Tras el calor y las fiestas de todos los agostos, cada comienzo de curso intenta poner fin al desorden de horarios y costumbres. Será una obviedad decir que el de este año tiene que ser distinto, añadiendo luego lo del “verano atípico”, pero ahí está septiembre. La normalidad que pretenden las administraciones educativas tiene a padres y docentes sumidos en un mar de incertidumbres, por más que en esta crisis hayamos comprobado que se cambian criterios en cuestión de horas y aún quede plazo suficiente para albergar nuevas inquietudes.
Aceptando –quizás sea mucho
aceptar- que a partir de secundaria puede esperarse un cierto nivel de
razonamiento y colaboración del alumnado, no parece probable que eso ocurra a
medida que se desciende en los tramos de edad. A etapas inferiores voy a
referirme por considerarlas con mayor riesgo de contacto y, sobre todo, porque
tengo en esas edades alguna experiencia, aunque sé que no es un criterio que
goce de prestigio. Por eso he leído las claves para la vuelta a las aulas,
lectura que recomiendo por si estuviera equivocado, y llego a la conclusión de
que, una vez más, han sido elaboradas por alguien que no parece haber trabajado
en infantil y primaria. Conste que me comprometo a rectificar esta afirmación, y
estaría encantado de hacerlo, en caso de ser procedente.
Cuesta creer que escriba estas claves
alguien que conozca el recorrido de una goma de borrar en una clase de primero,
por poner un ejemplo fácil y extrapolable a otras situaciones. Se introduce el término
“burbuja” para agrupamientos de menores de diez años, considerándolos convivientes,
a pesar de que pasan cinco horas al día en la escuela y el resto con sus
familias. Podemos coincidir en la necesidad de regresar a la presencialidad, pero
la situación exige hacerlo en las mejores condiciones para que esto no sea un
experimento y, entre otras cosas, para no devaluar el sacrificio de cuatro
meses distanciados. Si se trataba de pruebas, pudieron hacerse antes de mayo y
ya tendríamos resultados y experiencia, con el ahorro en tareas, medios y horarios
que durante este tiempo se exigió al profesorado.
Porque se dice en las claves que
“abrir un colegio es infinitamente más complicado que un comercio”, se echa de
menos un protocolo que recoja directrices claras con actuaciones concretas como
transformaciones de espacios, de tiempos o de personal, lo mismo que se le
exige a una empresa.
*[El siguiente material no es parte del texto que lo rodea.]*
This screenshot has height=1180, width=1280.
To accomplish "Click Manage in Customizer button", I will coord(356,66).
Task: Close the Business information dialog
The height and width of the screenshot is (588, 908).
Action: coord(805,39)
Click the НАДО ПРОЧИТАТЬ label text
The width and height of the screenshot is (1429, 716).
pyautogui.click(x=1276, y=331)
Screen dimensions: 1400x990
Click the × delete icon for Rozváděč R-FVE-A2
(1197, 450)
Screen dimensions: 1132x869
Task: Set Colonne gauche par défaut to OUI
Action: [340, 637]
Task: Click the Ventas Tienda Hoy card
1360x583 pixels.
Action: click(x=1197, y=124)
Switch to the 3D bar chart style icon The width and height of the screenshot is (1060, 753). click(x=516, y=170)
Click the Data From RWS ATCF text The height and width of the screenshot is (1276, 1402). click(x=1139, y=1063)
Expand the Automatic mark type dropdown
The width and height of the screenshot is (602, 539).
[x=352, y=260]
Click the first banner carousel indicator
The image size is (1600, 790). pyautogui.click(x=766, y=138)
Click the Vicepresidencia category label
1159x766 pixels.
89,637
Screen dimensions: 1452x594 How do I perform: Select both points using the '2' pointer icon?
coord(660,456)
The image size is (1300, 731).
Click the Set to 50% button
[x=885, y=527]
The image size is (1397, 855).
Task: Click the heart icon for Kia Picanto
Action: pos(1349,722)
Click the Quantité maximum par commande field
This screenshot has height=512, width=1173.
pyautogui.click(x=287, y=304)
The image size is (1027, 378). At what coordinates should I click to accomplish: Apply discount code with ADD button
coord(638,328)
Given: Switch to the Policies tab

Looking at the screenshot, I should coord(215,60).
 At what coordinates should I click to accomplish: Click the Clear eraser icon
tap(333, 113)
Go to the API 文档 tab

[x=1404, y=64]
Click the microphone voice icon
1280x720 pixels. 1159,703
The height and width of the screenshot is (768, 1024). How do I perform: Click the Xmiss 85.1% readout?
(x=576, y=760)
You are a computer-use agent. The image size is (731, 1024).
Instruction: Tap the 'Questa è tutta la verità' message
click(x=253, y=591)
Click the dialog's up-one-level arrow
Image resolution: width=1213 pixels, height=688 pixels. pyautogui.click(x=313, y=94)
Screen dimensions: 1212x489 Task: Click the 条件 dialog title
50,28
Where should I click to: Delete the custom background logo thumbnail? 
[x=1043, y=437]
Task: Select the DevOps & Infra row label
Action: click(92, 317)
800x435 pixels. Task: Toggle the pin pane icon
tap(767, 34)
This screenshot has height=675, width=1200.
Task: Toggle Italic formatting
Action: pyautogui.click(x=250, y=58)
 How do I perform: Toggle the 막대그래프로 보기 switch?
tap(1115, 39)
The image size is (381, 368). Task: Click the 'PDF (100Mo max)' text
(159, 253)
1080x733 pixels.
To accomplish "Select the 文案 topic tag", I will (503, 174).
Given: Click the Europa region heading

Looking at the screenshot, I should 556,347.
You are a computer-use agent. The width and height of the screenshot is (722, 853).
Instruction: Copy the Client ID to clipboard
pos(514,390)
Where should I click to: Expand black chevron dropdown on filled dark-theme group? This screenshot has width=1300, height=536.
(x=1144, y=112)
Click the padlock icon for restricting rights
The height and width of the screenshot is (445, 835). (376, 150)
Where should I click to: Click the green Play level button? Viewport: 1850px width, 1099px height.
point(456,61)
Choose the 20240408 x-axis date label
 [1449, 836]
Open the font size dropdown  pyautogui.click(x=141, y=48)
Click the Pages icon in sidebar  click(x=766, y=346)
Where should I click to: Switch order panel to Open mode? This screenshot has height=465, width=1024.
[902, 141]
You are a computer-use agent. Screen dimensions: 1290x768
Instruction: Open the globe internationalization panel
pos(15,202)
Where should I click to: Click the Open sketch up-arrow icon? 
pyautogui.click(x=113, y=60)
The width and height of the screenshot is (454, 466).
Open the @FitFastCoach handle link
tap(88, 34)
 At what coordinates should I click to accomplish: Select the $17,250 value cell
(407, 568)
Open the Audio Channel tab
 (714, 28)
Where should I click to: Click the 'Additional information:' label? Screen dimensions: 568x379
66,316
Han vuelto las competiciones deportivas sin público; se han
cuadriculado algunas playas y limitado el aforo en espectáculos al aire libre;
se concreta el número máximo asistentes a una reunión familiar… sólo la escuela
parece asumir la “normalidad”. Todos a una, de nuevo, sin previsión de adaptaciones
entendibles y generalizables a cualquier centro, independientemente del buen
hacer o del ingenio de los equipos directivos. Equipos formados por docentes y
no por expertos en seguridad ni en pandemias, aunque tal vez tengan que decidir
ante posibles incidencias. Cito como resumen una de las claves, por parecerme
especialmente nebulosa: ´Se deberán preparar planes de contingencia “todos los
que sean necesarios”, para que los centros puedan hacer frente a las
eventualidades que surjan a lo largo del curso´. Inconcreto, impreciso,
increíble. Se diluye el liderazgo y, de paso, la responsabilidad.
En un alarde de espíritu dialogante,
la Junta de Andalucía advierte –pero no amenaza- sobre la aplicación del
protocolo de absentismo. Aviso a navegantes con margen de mejora.
A un mes escaso de la hora de la
verdad, y arriesgando mis comodines de osadía, confieso algunas certezas
íntimas: la primera es que ni una pandemia convence a las administraciones
educativas, sean del signo político que sean, de que hay situaciones que exigen,
al menos temporalmente, incremento de plantilla; la segunda es que otorgaría
honores de kamikace a cualquiera de los docentes que asumirán este desafío.
Bien, pues que Dios reparta
suerte. Por si el sentido común no estuviera muy repartido.